Eine systematische Kontrolle im Dezernat für Staatsschutzdelikte des Landeskriminalamtes (LKA) hat gezeigt, daß es in diesem Bereich polizeilicher Datenverarbeitung noch erhebliche Umsetzungsdefizite
des 1992 neugefaßten Landesverwaltungsgesetzes (LVwG) gibt. So kam stellenweise eine Auslegung der Vorschriften zutage, die sich weder mit dem Wortlaut der Normen noch mit dem Willen des Gesetzgebers in Einklang bringen läßt. Anders als der Verfassungsschutz nach dem Landesverfassungsschutzgesetz besitzt der polizeiliche Staatsschutz keine Vorfeldkompetenz
zur Beobachtung politisch motivierter Gruppierungen oder Bestrebungen, die sich gegen die freiheitlich demokratische Grundordnung oder die Sicherheit des Bundes oder eines Landes richten. Seine Aufgabe ist dieselbe wie die der übrigen Polizei: Straftaten aufklären und konkrete Gefahren abwehren.

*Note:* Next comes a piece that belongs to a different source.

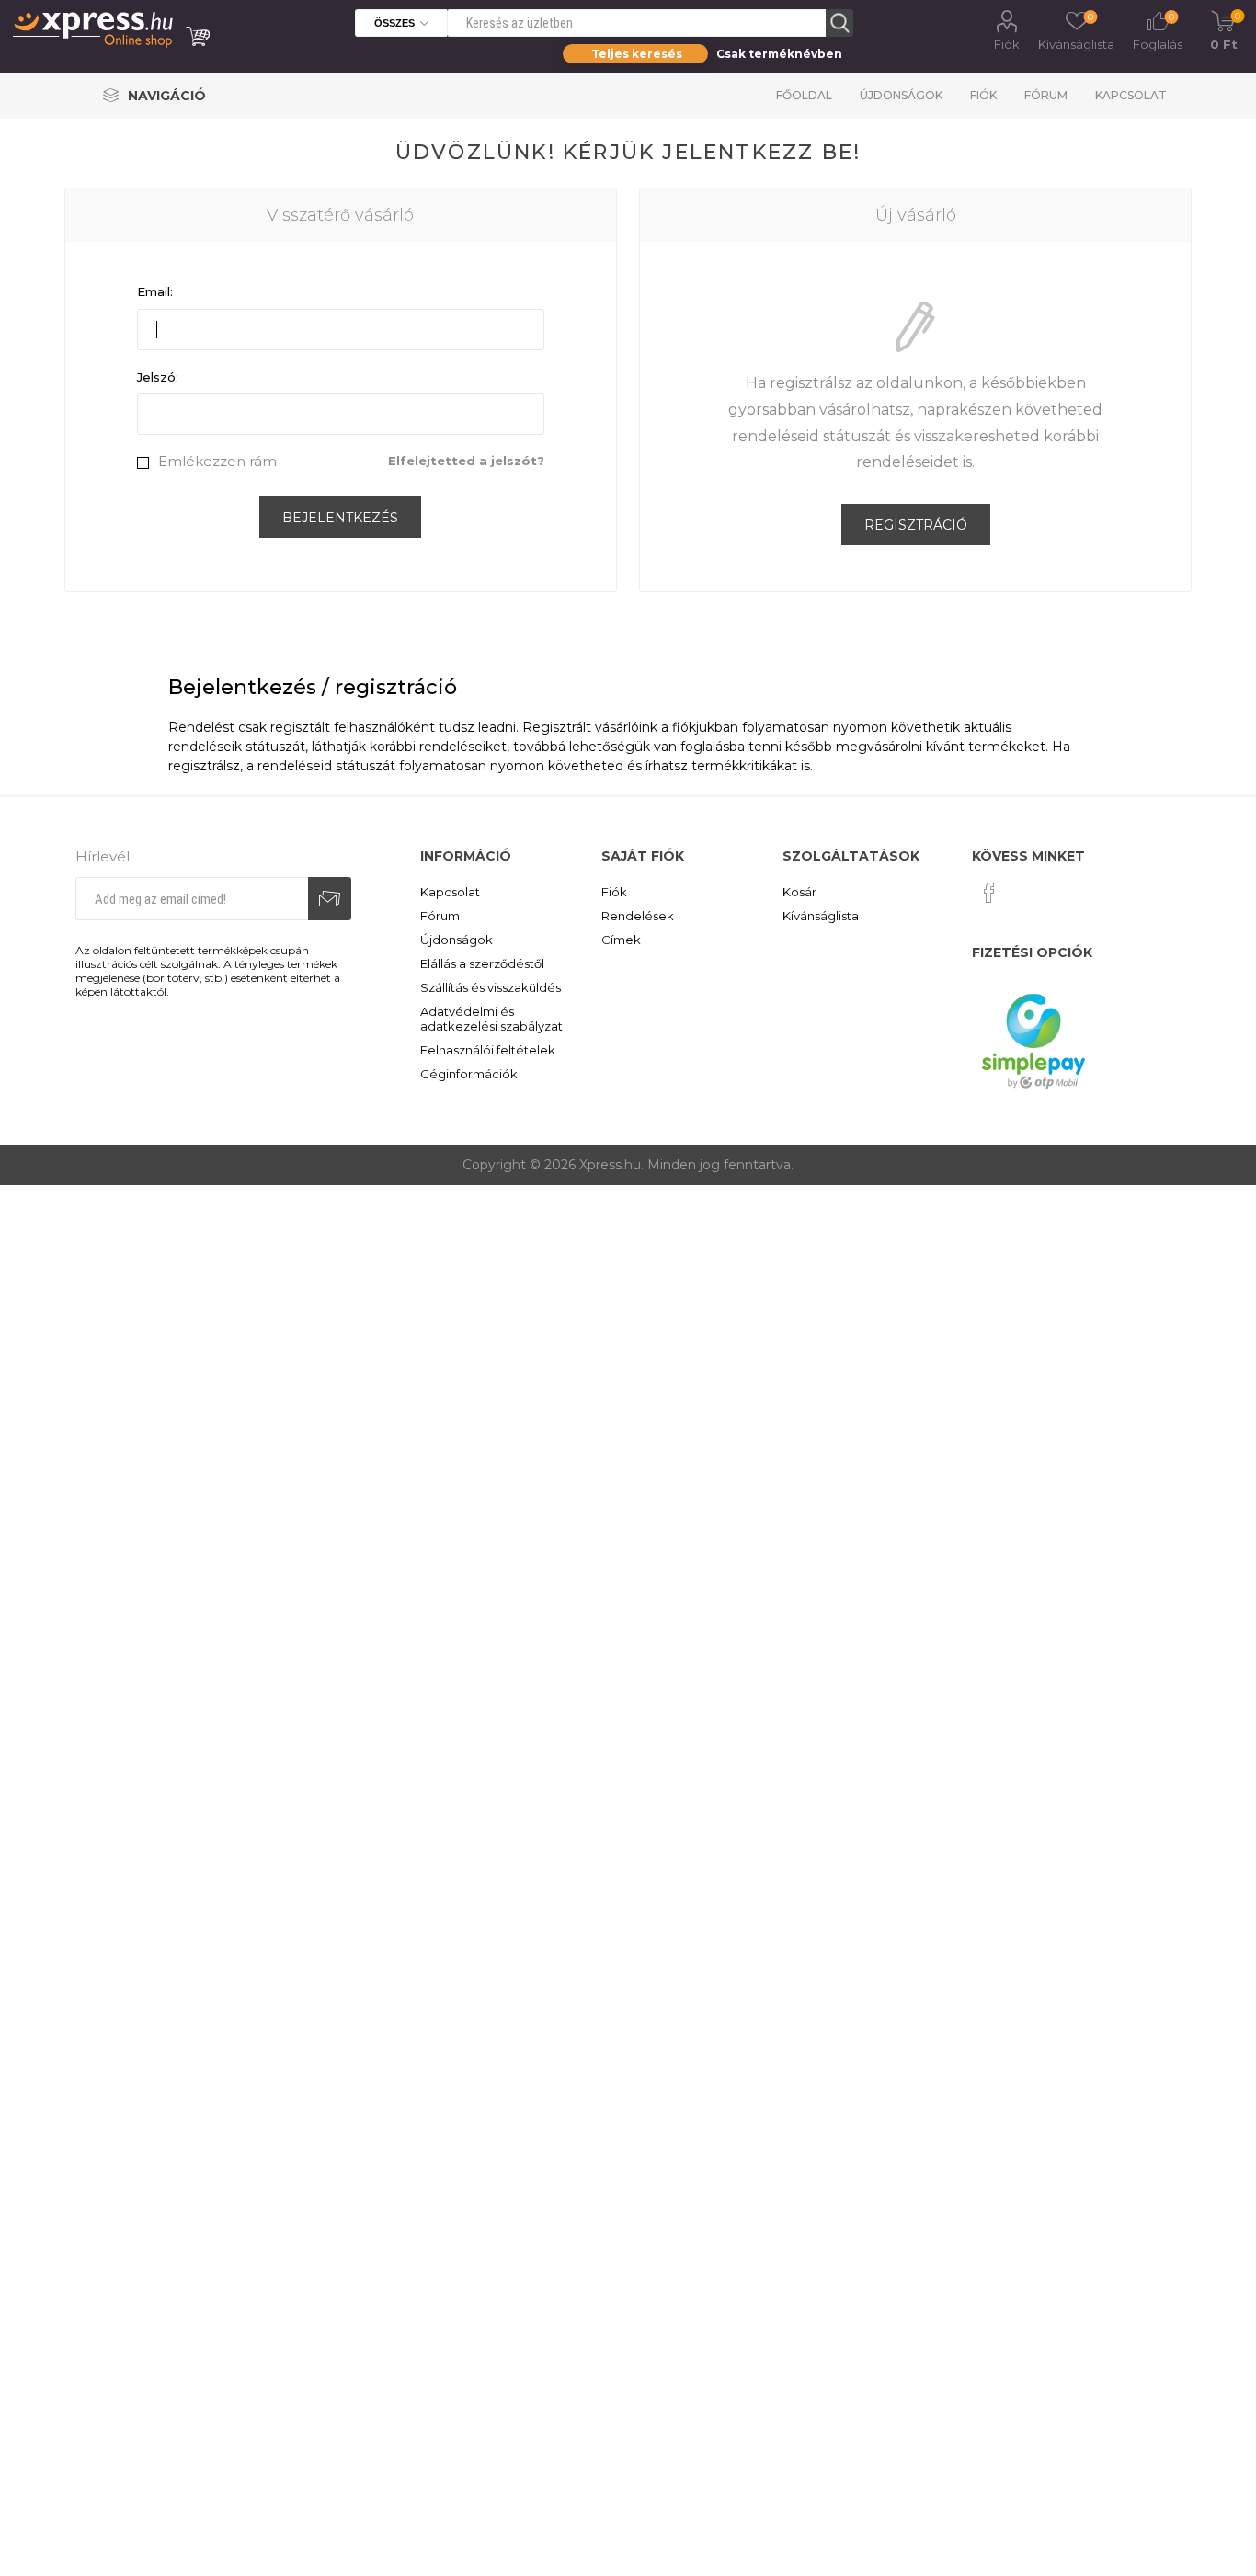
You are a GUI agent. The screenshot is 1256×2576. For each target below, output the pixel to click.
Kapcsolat (1131, 95)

Wir haben deshalb eine Reihe von Beanstandungen ausgesprochen und auf die strikte Aufgabentrennung zwischen Polizei
und Verfassungsschutz hingewiesen. Im einzelnen war folgendes zu kritisieren: Personenakten und Kartei "Innere Sicherheit"
Im Bereich "Innere Sicherheit" werden Informationen über Staatsschutzdelikte in Personenakten und in der dazugehörigen Kartei "Innere Sicherheit" gespeichert. Für die Einordnung als ein Staatsschutzdelikt reicht der politische Bezug einer Straftat allein noch nicht aus. Vielmehr setzt dies ein besonderes Gewicht der Tat und eine Gefährdung von Rechtsgütern der freiheitlich demokratischen Grundordnung voraus.
Auch für diese Datenbestände müssen die Regelungen, wie sie im Landesverwaltungsgesetz (§ 189), in den KpS-Richtlinien und in der KA-Regelung festgeschrieben sind, Anwendung finden. Dementsprechend dürfen sie nur die für eine Prognose über die Wahrscheinlichkeit künftiger Straftaten wesentlichen Informationen enthalten. Die von uns geprüften 56 Personenakten standen fast durchgehend nicht im Einklang mit diesen Anforderungen.
Beispiele:
Datenspeicherungen wegen vermuteter künftiger Straftaten
Hierbei geht es um die Möglichkeit, wegen eines vermuteten künftigen Verbrechens oder möglichen gewerbs- oder gewohnheitsmäßigen Vergehens, Daten über die hieran möglicherweise beteiligten Personen eigens zu erheben. Nach dem Landesverwaltungsgesetz (§ 179 Abs. 2) müssen in jedem Einzelfall Tatsachen vorliegen. Allgemeine Erfahrungssätze ohne Bezug zum jeweiligen Geschehen sind nicht ausreichend.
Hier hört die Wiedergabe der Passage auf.